New York: In a major leap towards enhancing its artificial intelligence (AI) capabilities without compromising user privacy, Apple has introduced a new AI training strategy that leverages on-device data while upholding its longstanding commitment to user confidentiality. The development was recently highlighted in a blog post by the Apple Machine Learning Research team and further reported by Bloomberg.
Traditionally, Apple has relied heavily on synthetic data—artificially generated content—to train its AI models. While this approach has safeguarded user privacy, it presents certain limitations, particularly in training models for more complex tasks such as long-form summarisation.
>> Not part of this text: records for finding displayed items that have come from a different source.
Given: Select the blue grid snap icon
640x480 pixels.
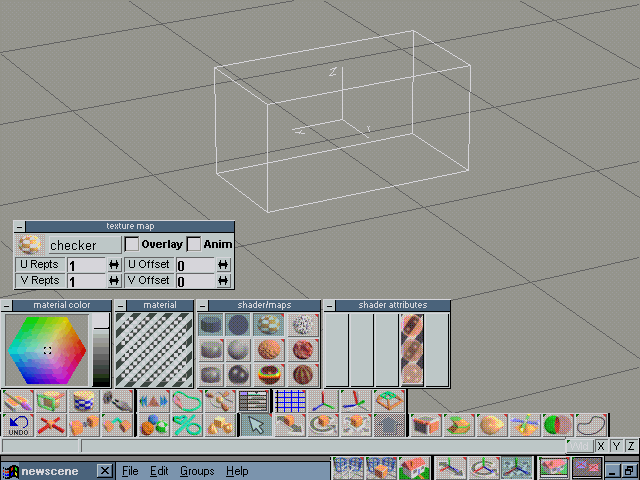Looking at the screenshot, I should click(x=289, y=401).
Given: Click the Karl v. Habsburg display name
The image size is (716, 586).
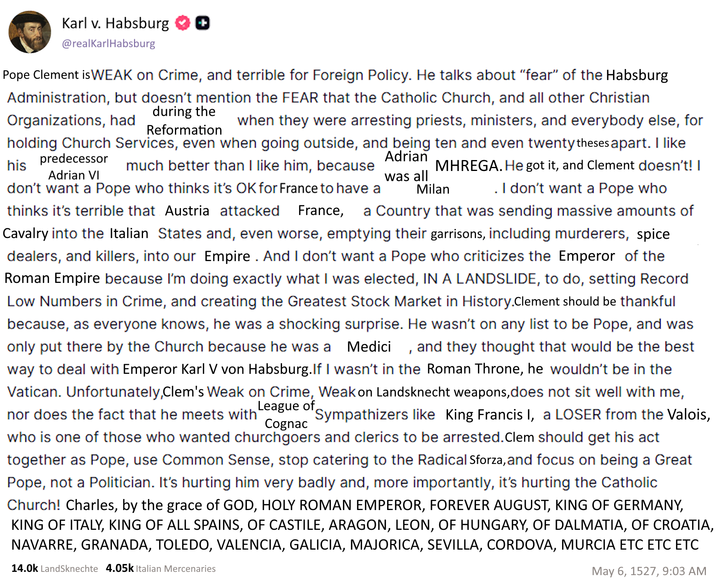Looking at the screenshot, I should tap(116, 22).
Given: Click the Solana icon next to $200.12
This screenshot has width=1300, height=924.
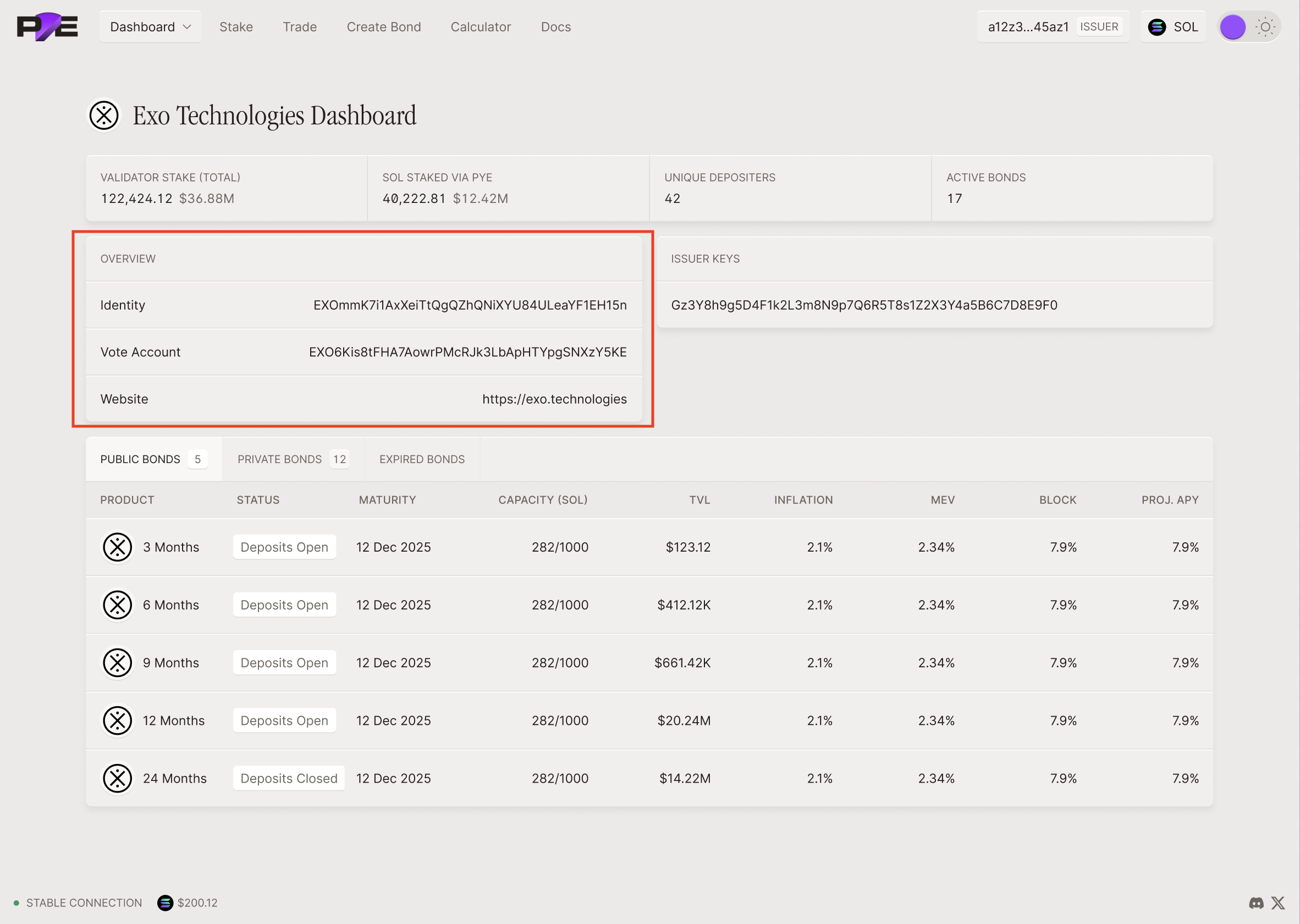Looking at the screenshot, I should [165, 903].
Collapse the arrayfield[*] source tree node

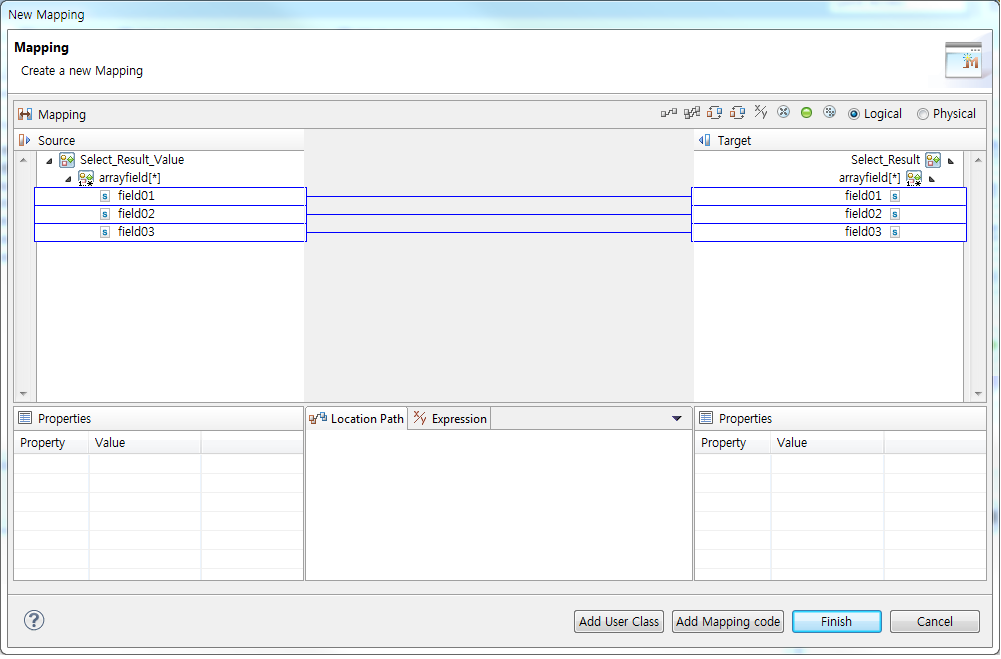(68, 177)
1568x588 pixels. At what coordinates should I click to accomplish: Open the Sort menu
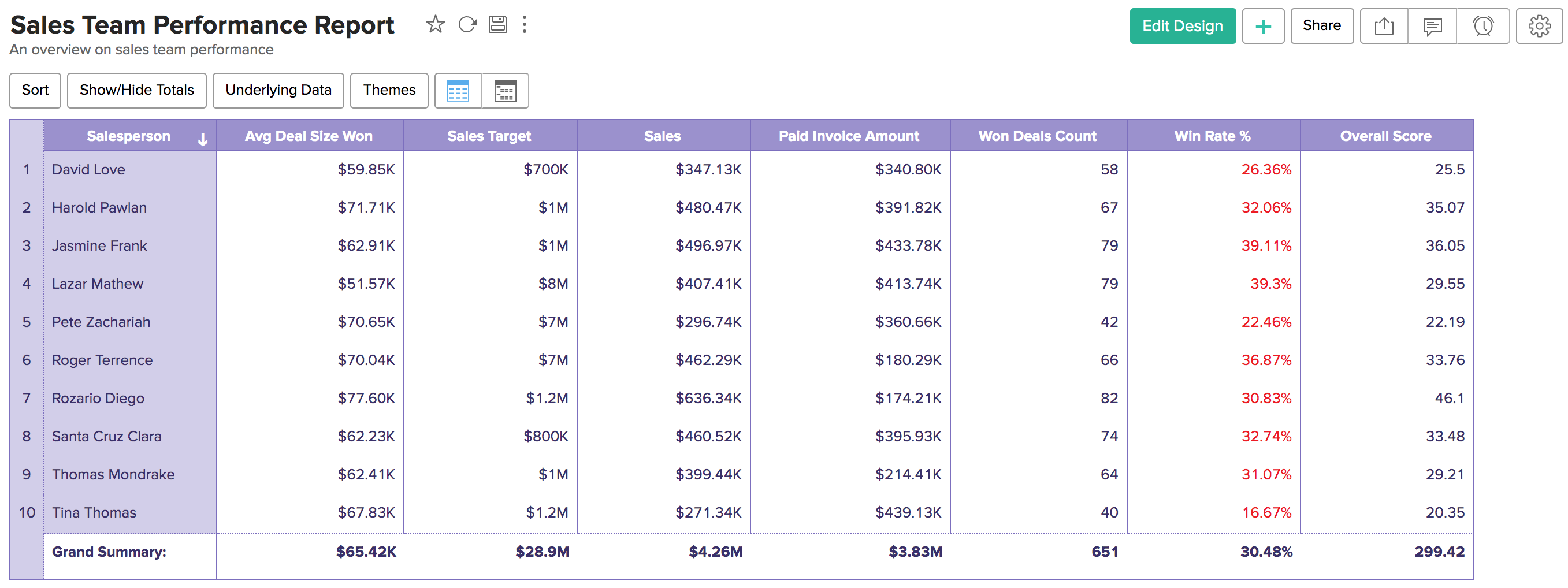coord(35,90)
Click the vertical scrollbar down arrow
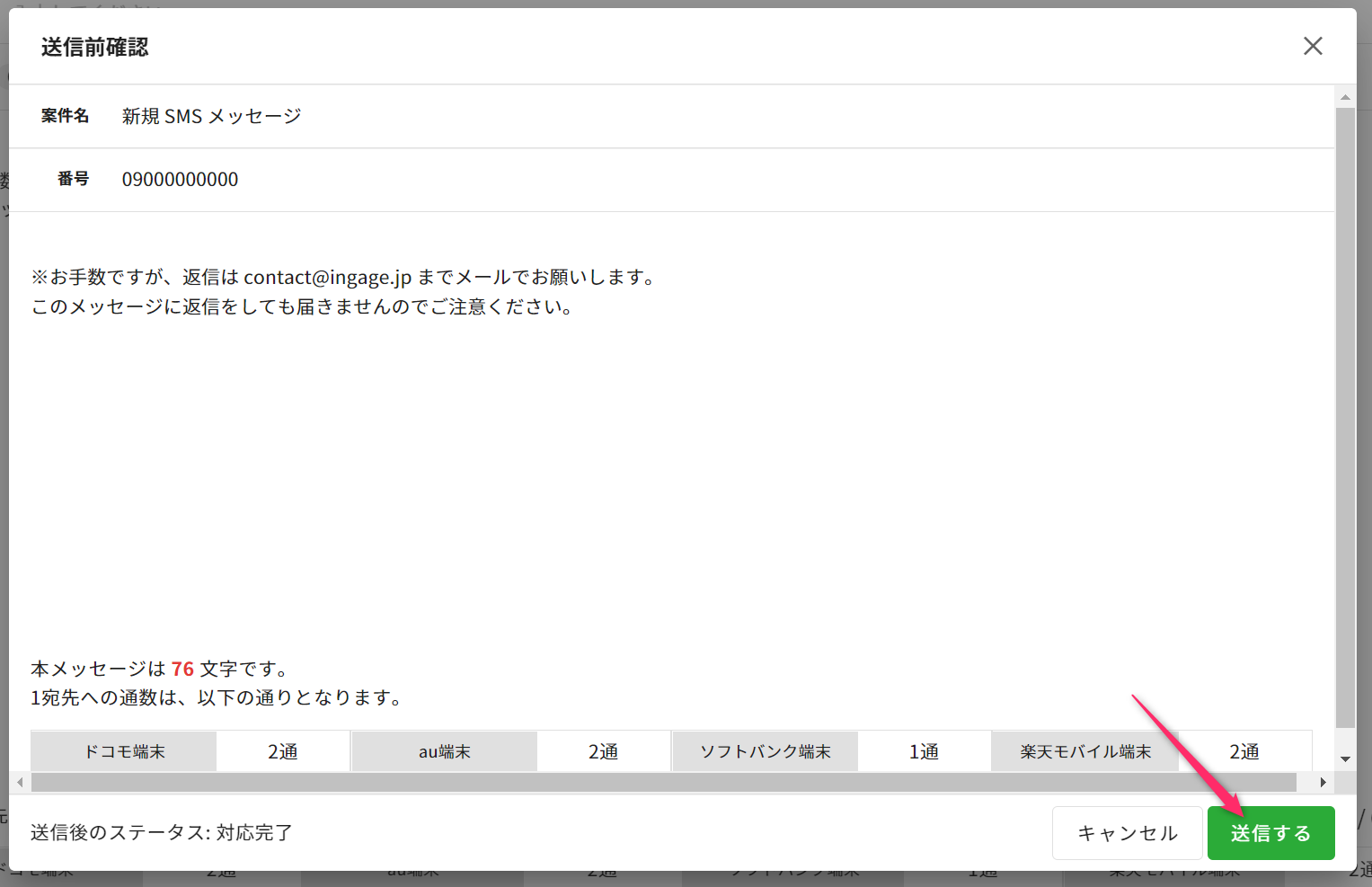The width and height of the screenshot is (1372, 887). (x=1345, y=759)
To overcome these challenges, Apple is implementing a privacy-preserving system that uses small, anonymous samples of recent user emails—but only from devices that have opted in to Device Analytics. The company emphasizes that the system does not allow access to user identities or specific email content.
Instead, Apple’s new method uses a process known as embeddings, which categorizes emails based on elements like language, topic, and length. These are then compared against synthetic messages directly on the device. With the help of differential privacy techniques, Apple can evaluate how closely synthetic messages mimic actual user behavior, all without ever seeing the real emails or knowing which devices participated.
Ultimately, this approach will enhance AI features like content summarisation in Mail, Notes, and other Apple applications, while helping the company to continuously refine its synthetic training data.
This breakthrough is expected to be part of upcoming beta releases, including macOS 15.5 and iOS 18.5, though an official rollout schedule has not yet been announced.